(Extract):
Reprieve for Welsh badgers

Posted on the 2nd June 2011

A cull of badgers in Pembrokeshire, which was a cherished policy of the former Welsh Assembly Rural Affairs Minister Elin Jones, appears to have been scrapped by her Labour Party successor. New Environment Minister, John Griffiths, has announced another review into the science behind the proposed slaughter. It will be led by the chief scientific advisor for Wales, Professor John Harries.

Ms Jones avidly promoted a government-led cull of badgers. It was claimed that it would help eradicate bovine TB, even though the science does not support such a cull. A decade-long study, costing £35m, by the Independent Scientific Group on Cattle TB (ISG), concluded that badger culling could not ‘meaningfully contribute’ to the control of the disease because it displaces the badgers, spreading the disease over a wider area.

A substantial majority of the public opposed slaughtering badgers in two consultations, while the first cull Order for Wales failed on legal grounds in July 2010.

The Badger Trust noted in a recent public statement: ‘If the proposed cull were permitted, it would have no significant impact on the control of bTB in the Intensive Action Area. In fact, the improved testing and cattle controls that have already been implemented in Wales are showing improvements without a single badger having been killed.’

As a result of these controls, the number of cows being slaughtered due to TB has fallen by more than 50 per cent since the beginning of 2010.

(Dataset excerpts):

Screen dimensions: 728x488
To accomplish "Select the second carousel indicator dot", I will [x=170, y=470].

...

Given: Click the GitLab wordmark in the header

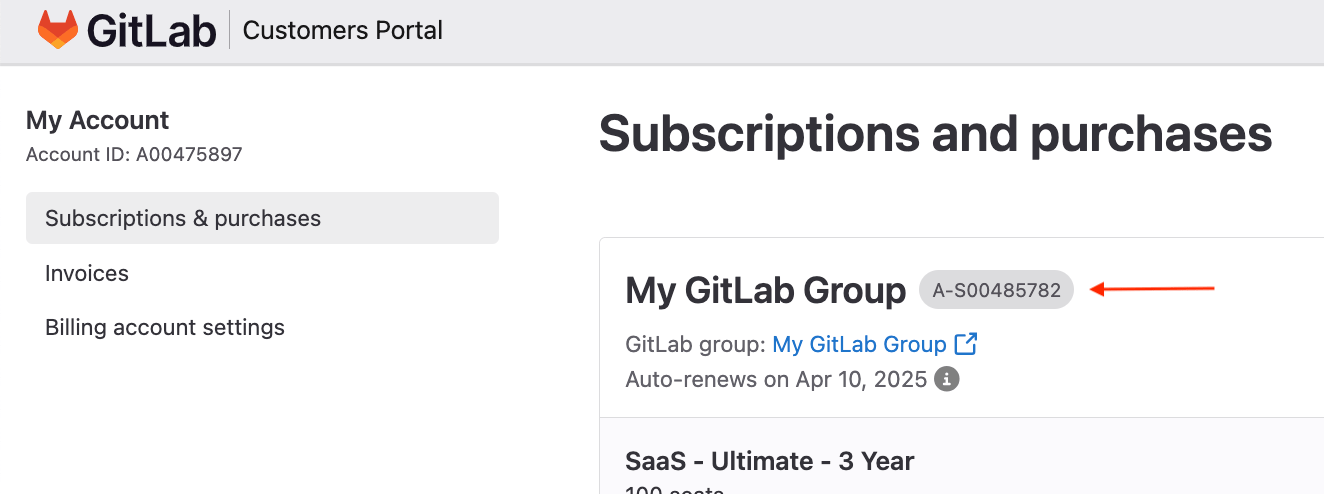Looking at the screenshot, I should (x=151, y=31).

(Things to do):
**1)** In the article about Welsh badgers, who will lead the new review into the science behind the proposed cull?
**2)** Reproduce word for word the passage of the article about Welsh badgers starting at "Posted on the" and ending at "a wider area.".

(Answers to the exercise):
**1)** Professor John Harries, the chief scientific advisor for Wales.

**2)**
Posted on the 2nd June 2011

A cull of badgers in Pembrokeshire, which was a cherished policy of the former Welsh Assembly Rural Affairs Minister Elin Jones, appears to have been scrapped by her Labour Party successor. New Environment Minister, John Griffiths, has announced another review into the science behind the proposed slaughter. It will be led by the chief scientific advisor for Wales, Professor John Harries.

Ms Jones avidly promoted a government-led cull of badgers. It was claimed that it would help eradicate bovine TB, even though the science does not support such a cull. A decade-long study, costing £35m, by the Independent Scientific Group on Cattle TB (ISG), concluded that badger culling could not ‘meaningfully contribute’ to the control of the disease because it displaces the badgers, spreading the disease over a wider area.